According to the information in column (3), the \(\beta \) coefficient for variable \({D}_{it}\) is 0.658, which is both positive and highly significant. However, the coefficient for variable \({D}_{it}{C}_{t}\) is \(\gamma \) = 0.042 and statistically insignificant. This means that the average capital R&D expenditure intensity for DSIR-registered firms in treatment groups is 1.93 times greater than that of non-registered control groups. However, the impact of the 200% super deduction treatment on capital R&D expenditures is insignificant.

In this study, the expenses of companies were examined in two categories: financial and non-financial. The model was evaluated for both categories, and the results revealed that non-financial firms had significant impacts while financial firms did not. It is important to note that financial firms made up less than 10% of the sample size. The study also highlighted that non-financial firms play a greater role in the overall research and development expenditure of the economy.

5 Conclusion

This research paper aims to address the topic of relabelling, which has limited literature available. Several governments have changed the R&D tax incentives policy in India from 2011 to 2021. One of the significant changes was the reduction of income tax deductions from 200% in 2022 to 150% in 2016 and eventually to 100% in 2021. This presents an opportunity to examine the effectiveness of the generous deduction and other incentives given to firms registered under DSIR. These firms can avail of several fiscal incentives. The study considers the firms registered under DSIR as the treatment group and uses the difference-in-difference approach to test their effectiveness. The research assesses the changes in R&D expenditure during the period when the Super deduction was available.

The study found that there was a clear difference in the average R&D spending between the companies in the treated group and those in the control group. However, while the super deduction offered was very generous, it only significantly impacted current R&D spending and not capital R&D spending.

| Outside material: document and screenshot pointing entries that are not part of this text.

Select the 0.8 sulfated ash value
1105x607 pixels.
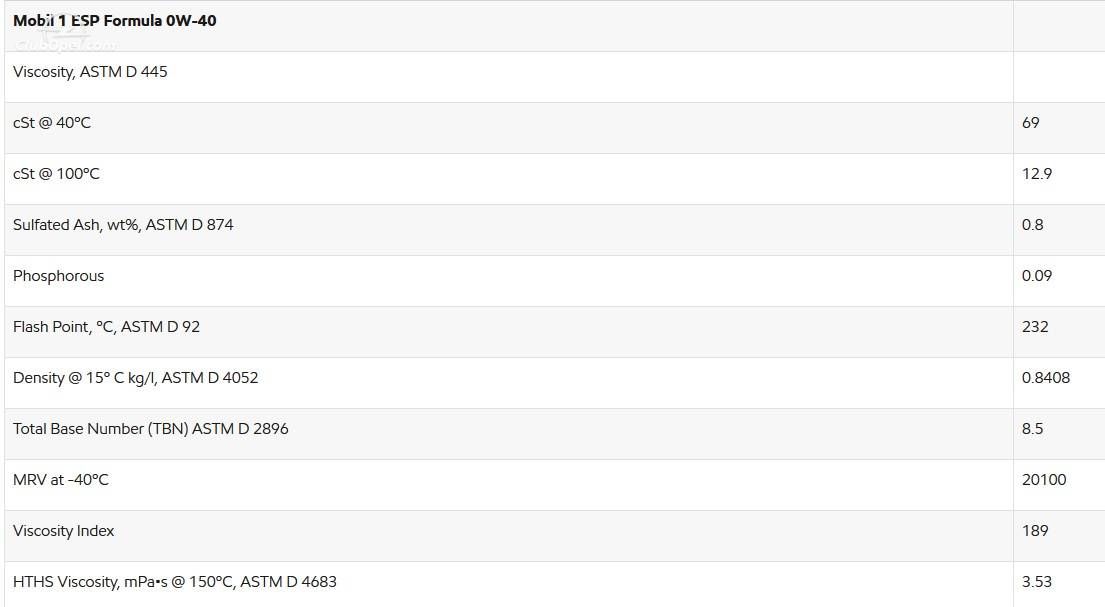tap(1032, 225)
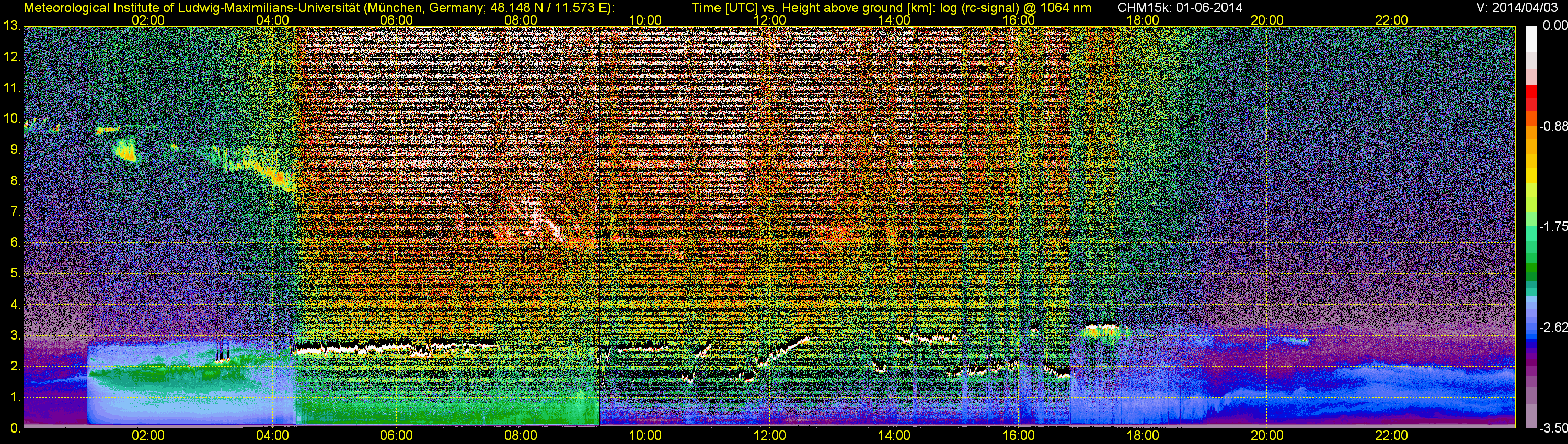Click the 02:00 label on the top time axis
Viewport: 1568px width, 444px height.
point(148,20)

This lack of impact on capital R&D spending suggests that some companies may have tried to relabel their spending. The increase in Total R&D spending was driven solely by current spending. The super deduction caused an increase of 44% in current spending but had no significant effect on capital R&D spending. This suggests that some companies may have increased their current spending in order to benefit from the tax deduction without increasing their capital spending at a commensurate rate.

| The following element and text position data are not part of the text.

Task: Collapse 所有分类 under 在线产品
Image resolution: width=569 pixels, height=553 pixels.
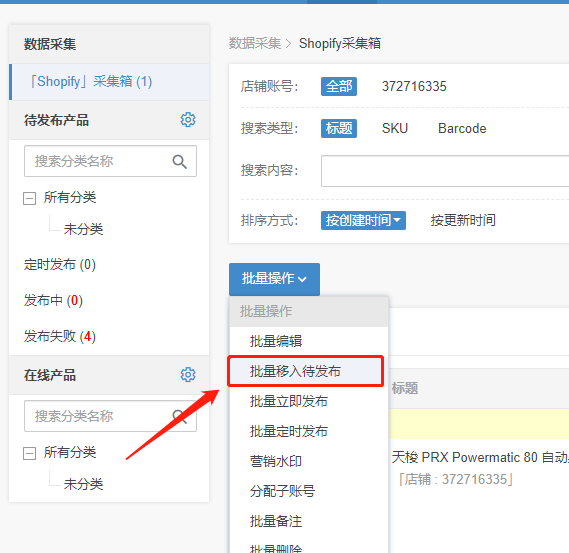Action: (x=29, y=454)
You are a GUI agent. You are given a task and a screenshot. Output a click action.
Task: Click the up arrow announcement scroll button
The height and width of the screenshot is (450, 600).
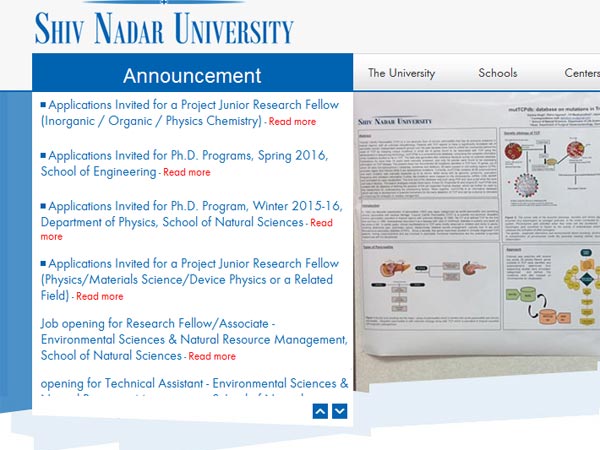320,411
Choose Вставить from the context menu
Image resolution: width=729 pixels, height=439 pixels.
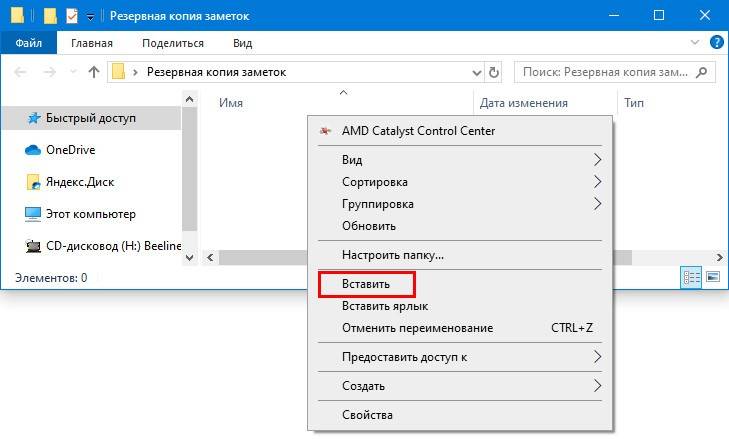366,284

The DSIR offers a combination of incentives that effectively increase current and capital R&D expenditures. The fiscal incentives provided by DSIR have resulted in a sixfold increase in current expenditures and almost a two-fold increase in capital expenditures. However, it is important to note that while incentives to encourage R&D expenditures are beneficial, overly generous schemes can lead to abuse of the system. The Super deduction, for example, incentivizes firms to falsely label administrative expenses as R&D expenditures to take advantage of tax deductions without any actual increase in innovation.